ア.本件道路が公道に接する部分にゲート施設として遮断機が設置されていおり、遮断機が下りた状態では車の通行が不可能であるから、通行の安全が保てない。
イ.遮断機を上げた状態でも実際に車が通行できる道路幅は3メートル弱しかなく、通行の安全が保てない。
ウ.緊急時にもL神社に連絡しなければ遮断機を上げることができず、火災時などに消防車等が進入することが困難で、防災上問題がある。
(2) B県建築安全条例27条4号違反の主張については、前記第1の2(2)イ(イ)で述べた通り、本件図書館及び本件児童室は、いずれも同号の「これらに類するもの」には当たらないから、認められない。
(3) 本件紛争予防条例6条1項は、建築主の説明会開催義務を定めているが、Aは説明会を開催しているから、形式的には同項の義務を果たしている。
 もっとも、同項の趣旨が紛争の予防にあることからすれば、説明会が形ばかりのものであった場合には、紛争予防に全く資することがないから、同項の義務を果たしていないとの主張も考えられる。
 しかしながら、同項違反の事実は建築確認の違法事由足り得ない。

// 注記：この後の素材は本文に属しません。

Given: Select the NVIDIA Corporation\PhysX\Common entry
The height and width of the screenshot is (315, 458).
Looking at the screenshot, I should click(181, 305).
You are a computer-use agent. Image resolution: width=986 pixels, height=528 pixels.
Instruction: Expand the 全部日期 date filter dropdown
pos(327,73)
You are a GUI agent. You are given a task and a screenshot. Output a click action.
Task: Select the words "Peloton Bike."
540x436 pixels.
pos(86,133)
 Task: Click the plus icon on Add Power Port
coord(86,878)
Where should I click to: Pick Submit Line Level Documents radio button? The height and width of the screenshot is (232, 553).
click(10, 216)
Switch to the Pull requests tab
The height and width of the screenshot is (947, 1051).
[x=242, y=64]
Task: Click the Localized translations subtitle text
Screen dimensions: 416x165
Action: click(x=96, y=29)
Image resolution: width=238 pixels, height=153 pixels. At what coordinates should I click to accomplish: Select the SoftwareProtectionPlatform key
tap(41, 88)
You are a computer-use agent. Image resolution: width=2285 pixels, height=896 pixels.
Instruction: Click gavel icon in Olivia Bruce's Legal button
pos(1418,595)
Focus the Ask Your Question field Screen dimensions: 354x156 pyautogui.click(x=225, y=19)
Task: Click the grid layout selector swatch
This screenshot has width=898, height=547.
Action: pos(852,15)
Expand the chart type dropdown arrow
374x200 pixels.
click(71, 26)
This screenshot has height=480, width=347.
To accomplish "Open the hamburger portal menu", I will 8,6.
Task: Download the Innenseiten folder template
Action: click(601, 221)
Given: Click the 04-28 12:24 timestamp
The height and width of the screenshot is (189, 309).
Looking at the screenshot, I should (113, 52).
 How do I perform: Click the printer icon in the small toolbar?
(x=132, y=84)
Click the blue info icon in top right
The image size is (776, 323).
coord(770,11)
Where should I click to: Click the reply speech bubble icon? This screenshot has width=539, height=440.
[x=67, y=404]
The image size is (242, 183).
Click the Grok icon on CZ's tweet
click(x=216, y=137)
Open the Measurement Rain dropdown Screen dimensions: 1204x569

なぜなら、同項は建築物の基準を定めるものではなく、建築基準関係規定に含まれない以上、建築確認の確認対象ではないからである(法6条1項、4項)。
 そうである以上、同項違反の主張は本件確認の取消訴訟における違法事由の主張としては失当である。
(4) 行政手続法10条によれば、建築主事は必要に応じ、公聴会の開催その他適当な方法により当該建築確認申請を行った者以外の者の意見を聴く機会を設けるよう努めなければならない。
 もっとも、同条は努力義務を定めたに過ぎないから、違法となり得るのは公聴会の不開催等がその他の事情と相まって処分行政庁の権限逸脱・濫用と認めうる場合に限られる。
 本問では、既にAと周辺住民の間で何度か協議が行われたが、話合いはまとまらなかったという経緯があり、新たな公聴会の開催の意義が見出し難かったとも考えられることからすれば、Eの公聴会不開催をもって権限逸脱・濫用ということは困難であるから、公聴会不開催の主張は認められない。
2.後段について
 B県建築安全条例27条4号は、同号の施設に通う者の権利利益を保護する趣旨であるところ、Fは本件児童室に通う者ではないから、本件図書館及び本件児童室が同号の施設に当たるかにかかわらず、同号違反の主張をすることはできない(行訴法10条1項)。